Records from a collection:
BEGIN

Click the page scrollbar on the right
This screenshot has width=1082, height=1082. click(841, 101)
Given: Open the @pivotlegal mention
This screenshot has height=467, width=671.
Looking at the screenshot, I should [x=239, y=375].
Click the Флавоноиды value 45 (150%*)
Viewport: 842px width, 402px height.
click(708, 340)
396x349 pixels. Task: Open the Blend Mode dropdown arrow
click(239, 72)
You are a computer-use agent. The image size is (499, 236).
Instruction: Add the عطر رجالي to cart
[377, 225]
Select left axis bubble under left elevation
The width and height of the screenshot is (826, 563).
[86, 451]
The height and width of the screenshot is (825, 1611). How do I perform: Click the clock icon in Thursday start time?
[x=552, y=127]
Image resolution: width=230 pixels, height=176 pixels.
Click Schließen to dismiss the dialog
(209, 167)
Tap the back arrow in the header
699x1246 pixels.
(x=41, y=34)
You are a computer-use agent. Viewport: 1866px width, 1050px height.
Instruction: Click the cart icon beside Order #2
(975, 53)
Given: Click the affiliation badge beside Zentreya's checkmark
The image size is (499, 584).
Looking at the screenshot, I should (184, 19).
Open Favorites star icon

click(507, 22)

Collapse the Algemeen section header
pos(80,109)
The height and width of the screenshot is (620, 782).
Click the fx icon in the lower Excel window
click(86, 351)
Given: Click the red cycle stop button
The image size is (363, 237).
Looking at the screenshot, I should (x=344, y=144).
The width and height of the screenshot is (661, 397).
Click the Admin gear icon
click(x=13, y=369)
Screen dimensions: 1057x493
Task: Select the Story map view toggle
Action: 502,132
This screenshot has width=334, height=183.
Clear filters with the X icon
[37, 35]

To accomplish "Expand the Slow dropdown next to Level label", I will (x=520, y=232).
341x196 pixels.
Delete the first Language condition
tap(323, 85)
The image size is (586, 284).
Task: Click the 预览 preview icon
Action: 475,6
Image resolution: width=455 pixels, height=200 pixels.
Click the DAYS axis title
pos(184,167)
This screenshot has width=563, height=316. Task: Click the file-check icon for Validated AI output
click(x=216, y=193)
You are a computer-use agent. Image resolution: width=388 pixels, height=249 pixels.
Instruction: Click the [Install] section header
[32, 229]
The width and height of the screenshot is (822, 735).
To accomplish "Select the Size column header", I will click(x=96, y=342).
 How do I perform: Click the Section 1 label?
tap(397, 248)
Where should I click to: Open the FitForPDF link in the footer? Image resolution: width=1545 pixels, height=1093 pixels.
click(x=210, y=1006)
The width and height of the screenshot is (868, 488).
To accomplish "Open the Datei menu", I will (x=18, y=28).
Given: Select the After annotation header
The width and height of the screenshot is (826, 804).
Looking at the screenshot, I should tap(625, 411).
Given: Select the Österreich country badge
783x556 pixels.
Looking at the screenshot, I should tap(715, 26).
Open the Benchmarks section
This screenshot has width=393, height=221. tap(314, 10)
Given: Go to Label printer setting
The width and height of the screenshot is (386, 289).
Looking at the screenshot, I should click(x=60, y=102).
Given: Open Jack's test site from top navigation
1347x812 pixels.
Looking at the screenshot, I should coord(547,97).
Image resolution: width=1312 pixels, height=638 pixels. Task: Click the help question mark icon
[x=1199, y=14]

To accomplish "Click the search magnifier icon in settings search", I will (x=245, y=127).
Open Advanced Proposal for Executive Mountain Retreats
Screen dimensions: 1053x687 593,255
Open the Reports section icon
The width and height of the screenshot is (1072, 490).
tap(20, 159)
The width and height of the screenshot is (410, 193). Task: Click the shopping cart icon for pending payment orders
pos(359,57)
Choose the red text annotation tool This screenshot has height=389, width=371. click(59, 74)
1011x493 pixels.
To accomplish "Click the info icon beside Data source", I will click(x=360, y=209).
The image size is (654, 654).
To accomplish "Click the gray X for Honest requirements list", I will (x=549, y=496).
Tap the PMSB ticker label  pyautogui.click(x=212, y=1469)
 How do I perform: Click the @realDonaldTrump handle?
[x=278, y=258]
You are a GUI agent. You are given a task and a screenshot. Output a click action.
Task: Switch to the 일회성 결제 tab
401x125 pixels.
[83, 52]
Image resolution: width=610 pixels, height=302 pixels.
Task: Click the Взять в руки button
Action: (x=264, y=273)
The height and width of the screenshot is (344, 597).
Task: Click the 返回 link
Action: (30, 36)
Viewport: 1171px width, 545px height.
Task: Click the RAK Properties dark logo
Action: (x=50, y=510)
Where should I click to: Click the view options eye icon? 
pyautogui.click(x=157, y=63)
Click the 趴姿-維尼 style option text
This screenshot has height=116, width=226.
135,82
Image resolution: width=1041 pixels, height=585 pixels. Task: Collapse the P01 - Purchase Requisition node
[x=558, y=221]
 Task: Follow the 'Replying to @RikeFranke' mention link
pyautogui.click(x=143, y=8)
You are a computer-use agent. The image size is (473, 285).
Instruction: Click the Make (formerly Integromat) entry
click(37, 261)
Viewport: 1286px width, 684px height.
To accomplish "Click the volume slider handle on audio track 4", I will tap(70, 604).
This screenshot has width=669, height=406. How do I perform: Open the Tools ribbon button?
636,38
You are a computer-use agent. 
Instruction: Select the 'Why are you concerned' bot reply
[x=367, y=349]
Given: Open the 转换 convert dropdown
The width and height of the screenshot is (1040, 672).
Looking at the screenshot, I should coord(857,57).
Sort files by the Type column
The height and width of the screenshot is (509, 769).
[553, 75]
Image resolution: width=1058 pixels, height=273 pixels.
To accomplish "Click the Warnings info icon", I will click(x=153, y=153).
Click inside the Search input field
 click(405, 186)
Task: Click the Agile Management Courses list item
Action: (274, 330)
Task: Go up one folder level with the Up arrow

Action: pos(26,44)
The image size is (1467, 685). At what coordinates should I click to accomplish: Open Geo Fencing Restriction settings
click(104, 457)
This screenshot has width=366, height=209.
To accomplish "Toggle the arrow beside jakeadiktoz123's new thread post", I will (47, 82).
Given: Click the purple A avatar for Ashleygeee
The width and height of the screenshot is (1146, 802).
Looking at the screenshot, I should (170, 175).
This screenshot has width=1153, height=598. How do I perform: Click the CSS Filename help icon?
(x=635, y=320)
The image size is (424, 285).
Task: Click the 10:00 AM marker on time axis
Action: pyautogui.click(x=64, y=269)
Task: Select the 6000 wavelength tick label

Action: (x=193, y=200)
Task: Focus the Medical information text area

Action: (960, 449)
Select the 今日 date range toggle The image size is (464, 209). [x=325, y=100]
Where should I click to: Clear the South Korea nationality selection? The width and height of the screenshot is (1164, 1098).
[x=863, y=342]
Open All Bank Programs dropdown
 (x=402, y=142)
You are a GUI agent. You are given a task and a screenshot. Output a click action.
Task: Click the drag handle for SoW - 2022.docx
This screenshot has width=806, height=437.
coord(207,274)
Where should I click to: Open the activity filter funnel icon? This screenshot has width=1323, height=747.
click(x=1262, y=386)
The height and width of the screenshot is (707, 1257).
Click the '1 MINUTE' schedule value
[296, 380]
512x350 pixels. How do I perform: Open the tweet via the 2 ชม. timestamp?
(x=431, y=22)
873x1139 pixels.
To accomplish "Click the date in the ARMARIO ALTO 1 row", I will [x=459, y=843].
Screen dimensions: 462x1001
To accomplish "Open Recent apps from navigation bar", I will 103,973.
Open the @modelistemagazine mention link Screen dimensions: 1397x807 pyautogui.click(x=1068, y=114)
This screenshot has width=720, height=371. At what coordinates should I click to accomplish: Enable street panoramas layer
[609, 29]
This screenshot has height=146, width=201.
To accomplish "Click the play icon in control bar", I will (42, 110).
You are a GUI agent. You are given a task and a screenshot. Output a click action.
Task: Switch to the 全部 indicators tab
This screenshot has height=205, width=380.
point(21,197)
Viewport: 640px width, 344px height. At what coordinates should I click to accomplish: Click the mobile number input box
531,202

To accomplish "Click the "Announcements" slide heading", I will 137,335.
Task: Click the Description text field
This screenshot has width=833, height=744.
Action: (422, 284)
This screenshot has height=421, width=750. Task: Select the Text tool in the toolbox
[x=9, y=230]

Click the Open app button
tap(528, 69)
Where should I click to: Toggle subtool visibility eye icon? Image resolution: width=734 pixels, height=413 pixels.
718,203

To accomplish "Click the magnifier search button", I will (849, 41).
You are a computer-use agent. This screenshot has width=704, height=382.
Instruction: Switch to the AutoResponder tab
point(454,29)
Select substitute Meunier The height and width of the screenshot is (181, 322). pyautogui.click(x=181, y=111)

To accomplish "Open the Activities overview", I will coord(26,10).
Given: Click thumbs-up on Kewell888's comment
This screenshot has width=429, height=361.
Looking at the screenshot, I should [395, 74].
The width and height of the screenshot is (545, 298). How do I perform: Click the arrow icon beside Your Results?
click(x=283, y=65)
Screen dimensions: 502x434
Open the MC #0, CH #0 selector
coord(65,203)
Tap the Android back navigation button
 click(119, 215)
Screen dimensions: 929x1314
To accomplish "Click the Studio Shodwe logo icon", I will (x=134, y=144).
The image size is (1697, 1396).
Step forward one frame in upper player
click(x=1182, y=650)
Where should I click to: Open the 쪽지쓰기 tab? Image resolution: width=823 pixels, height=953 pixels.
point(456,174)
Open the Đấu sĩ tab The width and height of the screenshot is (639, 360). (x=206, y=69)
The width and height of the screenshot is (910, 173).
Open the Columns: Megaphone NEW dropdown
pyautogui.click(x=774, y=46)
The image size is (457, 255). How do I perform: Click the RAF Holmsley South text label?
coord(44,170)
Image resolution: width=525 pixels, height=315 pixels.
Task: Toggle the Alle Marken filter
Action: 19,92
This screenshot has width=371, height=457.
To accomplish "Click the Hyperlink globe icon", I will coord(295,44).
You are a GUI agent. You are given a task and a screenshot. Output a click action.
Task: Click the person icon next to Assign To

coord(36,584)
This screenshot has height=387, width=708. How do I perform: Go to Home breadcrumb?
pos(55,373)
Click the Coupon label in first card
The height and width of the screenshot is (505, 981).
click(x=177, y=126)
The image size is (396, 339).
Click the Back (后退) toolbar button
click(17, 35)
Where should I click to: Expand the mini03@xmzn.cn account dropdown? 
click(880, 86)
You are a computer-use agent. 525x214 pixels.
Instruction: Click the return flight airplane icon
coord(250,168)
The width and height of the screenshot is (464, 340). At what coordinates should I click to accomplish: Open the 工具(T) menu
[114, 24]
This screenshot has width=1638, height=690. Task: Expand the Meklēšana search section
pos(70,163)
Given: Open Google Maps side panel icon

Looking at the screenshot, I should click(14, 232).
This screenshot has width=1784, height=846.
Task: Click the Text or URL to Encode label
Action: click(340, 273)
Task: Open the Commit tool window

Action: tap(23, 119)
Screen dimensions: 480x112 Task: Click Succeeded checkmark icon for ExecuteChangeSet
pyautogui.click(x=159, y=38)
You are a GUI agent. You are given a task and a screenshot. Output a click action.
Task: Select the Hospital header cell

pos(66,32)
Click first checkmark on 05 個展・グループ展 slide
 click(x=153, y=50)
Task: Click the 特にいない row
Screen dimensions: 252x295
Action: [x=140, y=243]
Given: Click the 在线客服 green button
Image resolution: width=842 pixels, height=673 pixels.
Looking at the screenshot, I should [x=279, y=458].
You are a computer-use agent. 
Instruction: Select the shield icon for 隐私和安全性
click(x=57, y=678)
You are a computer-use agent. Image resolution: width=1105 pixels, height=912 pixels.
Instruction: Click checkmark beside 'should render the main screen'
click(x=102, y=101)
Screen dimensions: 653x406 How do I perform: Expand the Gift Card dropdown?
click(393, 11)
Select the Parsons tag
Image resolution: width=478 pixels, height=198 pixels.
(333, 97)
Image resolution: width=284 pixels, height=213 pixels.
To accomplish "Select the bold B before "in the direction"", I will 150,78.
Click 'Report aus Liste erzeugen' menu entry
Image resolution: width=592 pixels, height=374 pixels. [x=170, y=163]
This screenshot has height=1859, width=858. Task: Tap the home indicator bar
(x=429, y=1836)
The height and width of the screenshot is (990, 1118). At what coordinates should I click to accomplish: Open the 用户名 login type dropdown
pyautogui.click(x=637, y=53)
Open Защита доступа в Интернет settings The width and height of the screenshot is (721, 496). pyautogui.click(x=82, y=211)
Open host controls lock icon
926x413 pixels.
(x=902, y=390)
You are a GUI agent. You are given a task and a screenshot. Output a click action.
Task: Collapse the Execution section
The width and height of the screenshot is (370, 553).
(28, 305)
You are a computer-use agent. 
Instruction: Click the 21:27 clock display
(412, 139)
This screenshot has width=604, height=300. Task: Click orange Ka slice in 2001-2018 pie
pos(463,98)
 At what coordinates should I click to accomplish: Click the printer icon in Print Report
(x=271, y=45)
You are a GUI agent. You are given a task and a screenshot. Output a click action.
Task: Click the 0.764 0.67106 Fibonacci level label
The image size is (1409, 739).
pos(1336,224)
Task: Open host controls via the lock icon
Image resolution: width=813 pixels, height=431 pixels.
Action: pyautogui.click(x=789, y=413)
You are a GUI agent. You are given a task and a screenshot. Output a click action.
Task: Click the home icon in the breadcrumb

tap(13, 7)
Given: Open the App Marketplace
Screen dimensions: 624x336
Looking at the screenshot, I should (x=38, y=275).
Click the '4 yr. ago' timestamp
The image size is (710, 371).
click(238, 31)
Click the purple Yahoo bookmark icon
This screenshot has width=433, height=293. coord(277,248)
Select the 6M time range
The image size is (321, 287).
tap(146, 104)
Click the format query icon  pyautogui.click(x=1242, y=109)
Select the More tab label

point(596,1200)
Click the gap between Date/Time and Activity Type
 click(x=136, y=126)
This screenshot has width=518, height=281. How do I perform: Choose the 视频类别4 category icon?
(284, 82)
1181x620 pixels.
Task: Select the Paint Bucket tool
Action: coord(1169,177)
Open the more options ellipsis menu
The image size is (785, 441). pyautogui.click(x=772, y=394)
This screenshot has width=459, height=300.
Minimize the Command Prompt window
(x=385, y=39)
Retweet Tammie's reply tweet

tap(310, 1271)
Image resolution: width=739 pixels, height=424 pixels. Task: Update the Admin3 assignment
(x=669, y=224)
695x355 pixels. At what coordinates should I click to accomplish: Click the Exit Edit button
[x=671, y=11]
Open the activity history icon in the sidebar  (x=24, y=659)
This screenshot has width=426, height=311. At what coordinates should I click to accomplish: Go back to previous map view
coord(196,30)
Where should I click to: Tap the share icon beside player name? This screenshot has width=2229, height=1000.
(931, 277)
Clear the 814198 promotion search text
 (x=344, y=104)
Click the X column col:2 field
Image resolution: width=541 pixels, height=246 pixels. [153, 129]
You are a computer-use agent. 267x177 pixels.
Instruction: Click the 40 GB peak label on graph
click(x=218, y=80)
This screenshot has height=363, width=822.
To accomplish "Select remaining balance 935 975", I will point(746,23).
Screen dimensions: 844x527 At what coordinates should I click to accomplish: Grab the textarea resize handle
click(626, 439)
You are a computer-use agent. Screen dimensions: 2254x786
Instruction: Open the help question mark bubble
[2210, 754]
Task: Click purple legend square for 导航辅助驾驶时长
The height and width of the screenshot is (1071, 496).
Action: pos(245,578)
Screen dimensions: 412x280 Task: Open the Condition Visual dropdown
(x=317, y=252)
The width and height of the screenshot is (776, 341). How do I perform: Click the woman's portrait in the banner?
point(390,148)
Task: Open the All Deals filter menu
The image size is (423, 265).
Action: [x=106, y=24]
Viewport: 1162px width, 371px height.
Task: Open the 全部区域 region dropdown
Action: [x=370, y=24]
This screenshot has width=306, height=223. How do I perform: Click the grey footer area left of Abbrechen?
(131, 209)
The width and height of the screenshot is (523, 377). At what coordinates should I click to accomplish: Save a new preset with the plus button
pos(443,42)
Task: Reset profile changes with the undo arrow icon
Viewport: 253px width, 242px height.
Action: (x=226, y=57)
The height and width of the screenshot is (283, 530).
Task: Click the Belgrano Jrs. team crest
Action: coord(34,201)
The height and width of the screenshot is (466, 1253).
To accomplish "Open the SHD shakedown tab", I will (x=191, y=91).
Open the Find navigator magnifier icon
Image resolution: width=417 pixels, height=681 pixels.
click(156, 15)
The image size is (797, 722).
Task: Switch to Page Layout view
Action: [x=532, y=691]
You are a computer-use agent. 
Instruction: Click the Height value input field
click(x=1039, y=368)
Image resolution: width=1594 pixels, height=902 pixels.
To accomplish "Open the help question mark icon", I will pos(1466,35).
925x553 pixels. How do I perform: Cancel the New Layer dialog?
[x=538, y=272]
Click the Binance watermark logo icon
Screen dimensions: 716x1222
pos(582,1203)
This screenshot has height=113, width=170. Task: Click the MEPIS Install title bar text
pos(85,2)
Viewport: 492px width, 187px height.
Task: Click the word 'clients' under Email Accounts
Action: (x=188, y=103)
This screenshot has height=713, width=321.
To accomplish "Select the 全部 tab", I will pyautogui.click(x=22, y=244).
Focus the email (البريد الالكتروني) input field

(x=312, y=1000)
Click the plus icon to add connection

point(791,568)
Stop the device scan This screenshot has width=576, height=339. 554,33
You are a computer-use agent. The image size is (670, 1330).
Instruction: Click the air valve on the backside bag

END

Task to complete:
Your reply must contain exactly the lines from the first line of the data through the line holding "Given: Open the @pivotlegal mention", and nothing more.

Task result:
Click the page scrollbar on the right
This screenshot has width=1082, height=1082. click(841, 101)
Given: Open the @pivotlegal mention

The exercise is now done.